None of that is a smoking gun of collusion.
"Unwitting" members of Trumpworld working with Russians, who didn't identify themselves as Russians, is not the same as a willful effort on behalf of members of the Trump campaign to actively collude with the Russian government.
But what this latest set of indictments does is continue to make the case that, yes, Russia staged an aggressive and elaborate effort to influence the 2016 election, just as the intelligence community as a whole has confirmed for a year.
This was a multi-pronged campaign -- social media, in-person meetings, political rallies -- by the Russians to beat Hillary Clinton and elect Donald Trump. It employed hundreds of people.
That analysis, of course, jibes with the unanimous conclusion of the intelligence community in 2017 that Russia actively sought to influence the 2016 election in support of Trump.
What it runs directly counter to is Trump's ongoing -- and persistent -- attempts to cast the entire special counsel investigation as nothing more than a politically motivated sideshow.
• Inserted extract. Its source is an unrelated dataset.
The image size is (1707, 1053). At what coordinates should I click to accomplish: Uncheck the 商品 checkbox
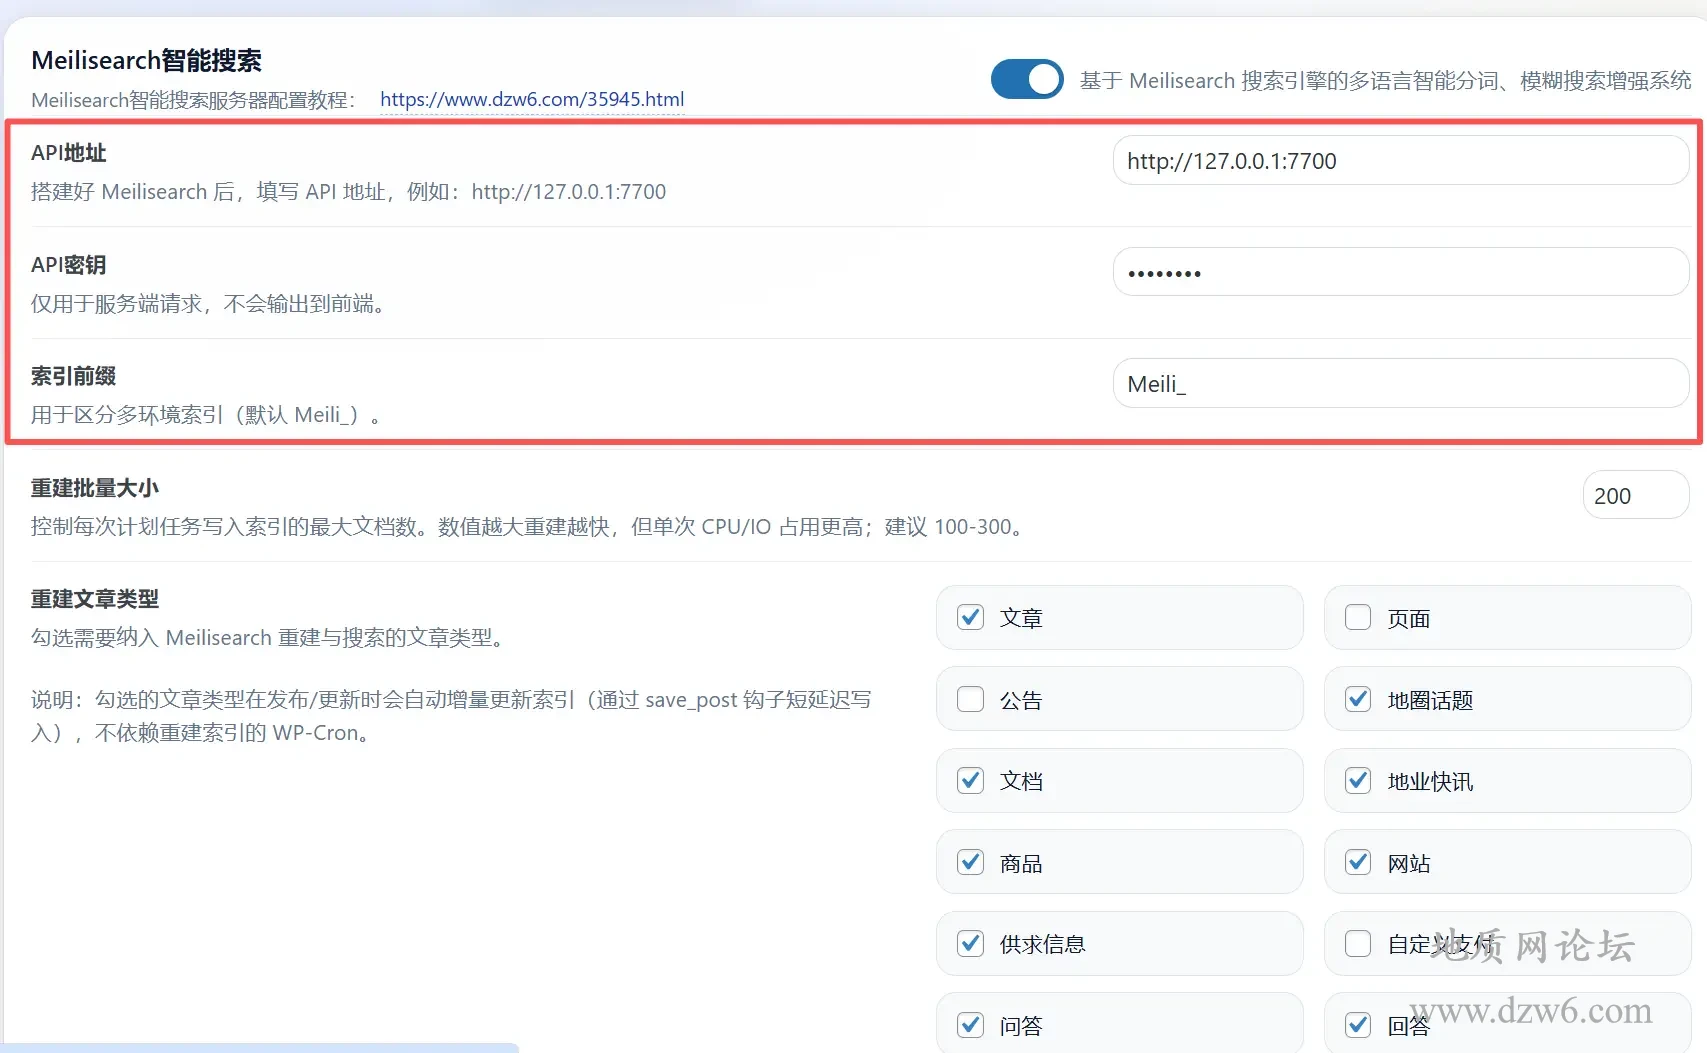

Here's a sampling of Trump's recent tweets touching on Mueller's investigation.
"This memo totally vindicates 'Trump' in probe. But the Russian Witch Hunt goes on and on. Their was no Collusion and there was no Obstruction (the word now used because, after one year of looking endlessly and finding NOTHING, collusion is dead)." (2/3/18)
"The single greatest Witch Hunt in American history continues. There was no collusion, everybody including the Dems knows there was no collusion, & yet on and on it goes. Russia & the world is laughing at the stupidity they are witnessing. Republicans should finally take control!" (1/10/18)
"The Russia-Trump collusion story is a total hoax, when will this taxpayer funded charade end?" (5/8/17)
There's lots (and lots) more tweets and quotes just like that from the President. Trump has suggested the attempted election hacking could have been perpetrated by China or even as a "guy sitting on their bed who weighs 400 pounds."
You get the idea. Despite the unanimous conclusion of the intelligence community -- including Trump's CIA Director Mike Pompeo and his FBI Director Christopher Wray -- that Russia engaged in a coordinated effort to meddle in the 2017 election, Trump still wasn't convinced.
Of course, this changes nothing when it comes to how Trump will respond. Even Friday afternoon, Trump tweeted about the Russian indictments, once again beating the "no collusion" drum.
"Russia started their anti-US campaign in 2014, long before I announced that I would run for President," Trump tweeted. "The results of the election were not impacted. The Trump campaign did nothing wrong - no collusion!"
But if it was very hard to hold the Trumpian position -- it might have been Russia, it might have been someone else! -- with a shred of intellectual honesty prior to Friday, it's impossible now.
Consider what the Mueller investigation has already done:
Former national security adviser Michael Flynn has pleaded guilty to lying to the FBI about his contacts with Russians during the 2016 campaign and is cooperating with the Mueller investigation.
Former foreign policy adviser George Papadopoulos has pleaded guilty to lying to the FBI about his contacts with Russians during the 2016 campaign and is cooperating with the Mueller investigation.
Former deputy campaign chairman Rick Gates is reportedly on the verge of signing a plea agreement and cooperating with Mueller. Gates faces a variety of charges, including money laundering and other financial crimes.
Former Trump campaign chairman Paul Manafort faces a variety of charges of financial crimes
13 Russians have been indicted on participating in a broad-scale attempt to throw the election to Trump.
That is not the stuff of witch hunts and hoaxes. Those are real-life charges which carry at least the possibility of real jail time.
And they all make a simple point: It's long past time for Trump to stop name-calling an investigation that has uncovered a massive effort for a foreign government to meddle in a US presidential election.
This story has been changed to make clear that an indictment itself is not proof of guilt, but rather, a formal charge that is afforded due process.